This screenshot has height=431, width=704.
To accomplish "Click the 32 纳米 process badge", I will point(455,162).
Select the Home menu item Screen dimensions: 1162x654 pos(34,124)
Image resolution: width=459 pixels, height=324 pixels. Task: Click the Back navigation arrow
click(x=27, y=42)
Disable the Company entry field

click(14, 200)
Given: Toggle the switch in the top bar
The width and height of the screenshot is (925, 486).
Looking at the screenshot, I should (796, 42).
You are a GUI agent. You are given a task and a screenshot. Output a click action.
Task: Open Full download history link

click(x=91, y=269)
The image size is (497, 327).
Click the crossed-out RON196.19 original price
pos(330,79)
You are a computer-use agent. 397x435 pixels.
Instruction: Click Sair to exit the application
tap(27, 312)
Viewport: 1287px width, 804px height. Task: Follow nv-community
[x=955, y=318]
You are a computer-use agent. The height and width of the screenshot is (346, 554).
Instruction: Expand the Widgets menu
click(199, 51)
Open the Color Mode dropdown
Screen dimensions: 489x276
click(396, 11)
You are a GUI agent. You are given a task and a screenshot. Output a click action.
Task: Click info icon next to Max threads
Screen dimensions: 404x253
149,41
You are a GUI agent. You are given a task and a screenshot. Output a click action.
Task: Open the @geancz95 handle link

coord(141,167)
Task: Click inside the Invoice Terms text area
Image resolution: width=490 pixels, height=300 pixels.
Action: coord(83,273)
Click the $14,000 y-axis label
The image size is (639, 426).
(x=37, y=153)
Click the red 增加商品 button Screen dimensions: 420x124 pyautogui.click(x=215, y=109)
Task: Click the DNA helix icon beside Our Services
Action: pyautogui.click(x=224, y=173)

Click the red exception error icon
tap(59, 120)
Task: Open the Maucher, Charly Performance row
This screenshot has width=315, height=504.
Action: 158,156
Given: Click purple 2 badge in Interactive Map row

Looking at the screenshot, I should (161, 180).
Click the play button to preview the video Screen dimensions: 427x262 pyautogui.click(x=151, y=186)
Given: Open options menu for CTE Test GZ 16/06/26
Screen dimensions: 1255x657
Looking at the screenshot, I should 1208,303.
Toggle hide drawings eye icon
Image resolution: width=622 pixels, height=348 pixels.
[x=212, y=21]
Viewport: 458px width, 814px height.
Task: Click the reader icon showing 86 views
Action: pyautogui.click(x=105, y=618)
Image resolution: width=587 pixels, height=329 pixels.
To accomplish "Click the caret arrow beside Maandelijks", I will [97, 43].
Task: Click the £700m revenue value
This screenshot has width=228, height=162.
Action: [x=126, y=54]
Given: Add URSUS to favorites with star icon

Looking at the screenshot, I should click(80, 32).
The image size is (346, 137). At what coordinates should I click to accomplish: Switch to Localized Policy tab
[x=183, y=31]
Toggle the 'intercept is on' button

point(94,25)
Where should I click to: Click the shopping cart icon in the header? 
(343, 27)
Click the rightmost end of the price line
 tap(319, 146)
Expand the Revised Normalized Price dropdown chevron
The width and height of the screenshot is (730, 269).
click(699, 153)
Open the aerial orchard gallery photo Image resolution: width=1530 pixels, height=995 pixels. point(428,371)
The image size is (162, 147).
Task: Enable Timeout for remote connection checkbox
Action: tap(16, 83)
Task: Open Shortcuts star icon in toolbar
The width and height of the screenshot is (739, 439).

⁂

▶ [TASK DETAILS]: Please give an exact copy of every entry.

▶ [PROBLEM SOLUTION]:
This screenshot has height=431, width=704.
To accomplish "Click the 32 纳米 process badge", I will point(455,162).
Select the Home menu item Screen dimensions: 1162x654 pos(34,124)
Image resolution: width=459 pixels, height=324 pixels. Task: Click the Back navigation arrow
click(x=27, y=42)
Disable the Company entry field

click(14, 200)
Given: Toggle the switch in the top bar
The width and height of the screenshot is (925, 486).
Looking at the screenshot, I should (796, 42).
You are a GUI agent. You are given a task and a screenshot. Output a click action.
Task: Open Full download history link

click(x=91, y=269)
The image size is (497, 327).
Click the crossed-out RON196.19 original price
pos(330,79)
You are a computer-use agent. 397x435 pixels.
Instruction: Click Sair to exit the application
tap(27, 312)
Viewport: 1287px width, 804px height. Task: Follow nv-community
[x=955, y=318]
You are a computer-use agent. The height and width of the screenshot is (346, 554).
Instruction: Expand the Widgets menu
click(199, 51)
Open the Color Mode dropdown
Screen dimensions: 489x276
click(396, 11)
You are a GUI agent. You are given a task and a screenshot. Output a click action.
Task: Click info icon next to Max threads
Screen dimensions: 404x253
149,41
You are a GUI agent. You are given a task and a screenshot. Output a click action.
Task: Open the @geancz95 handle link

coord(141,167)
Task: Click inside the Invoice Terms text area
Image resolution: width=490 pixels, height=300 pixels.
Action: coord(83,273)
Click the $14,000 y-axis label
The image size is (639, 426).
(x=37, y=153)
Click the red 增加商品 button Screen dimensions: 420x124 pyautogui.click(x=215, y=109)
Task: Click the DNA helix icon beside Our Services
Action: pyautogui.click(x=224, y=173)

Click the red exception error icon
tap(59, 120)
Task: Open the Maucher, Charly Performance row
This screenshot has width=315, height=504.
Action: 158,156
Given: Click purple 2 badge in Interactive Map row

Looking at the screenshot, I should (161, 180).
Click the play button to preview the video Screen dimensions: 427x262 pyautogui.click(x=151, y=186)
Given: Open options menu for CTE Test GZ 16/06/26
Screen dimensions: 1255x657
Looking at the screenshot, I should 1208,303.
Toggle hide drawings eye icon
Image resolution: width=622 pixels, height=348 pixels.
[x=212, y=21]
Viewport: 458px width, 814px height.
Task: Click the reader icon showing 86 views
Action: pyautogui.click(x=105, y=618)
Image resolution: width=587 pixels, height=329 pixels.
To accomplish "Click the caret arrow beside Maandelijks", I will [97, 43].
Task: Click the £700m revenue value
This screenshot has width=228, height=162.
Action: [x=126, y=54]
Given: Add URSUS to favorites with star icon

Looking at the screenshot, I should click(80, 32).
The image size is (346, 137). At what coordinates should I click to accomplish: Switch to Localized Policy tab
[x=183, y=31]
Toggle the 'intercept is on' button

point(94,25)
Where should I click to: Click the shopping cart icon in the header? 
(343, 27)
Click the rightmost end of the price line
 tap(319, 146)
Expand the Revised Normalized Price dropdown chevron
The width and height of the screenshot is (730, 269).
click(699, 153)
Open the aerial orchard gallery photo Image resolution: width=1530 pixels, height=995 pixels. point(428,371)
The image size is (162, 147).
Task: Enable Timeout for remote connection checkbox
Action: tap(16, 83)
Task: Open Shortcuts star icon in toolbar
The width and height of the screenshot is (739, 439).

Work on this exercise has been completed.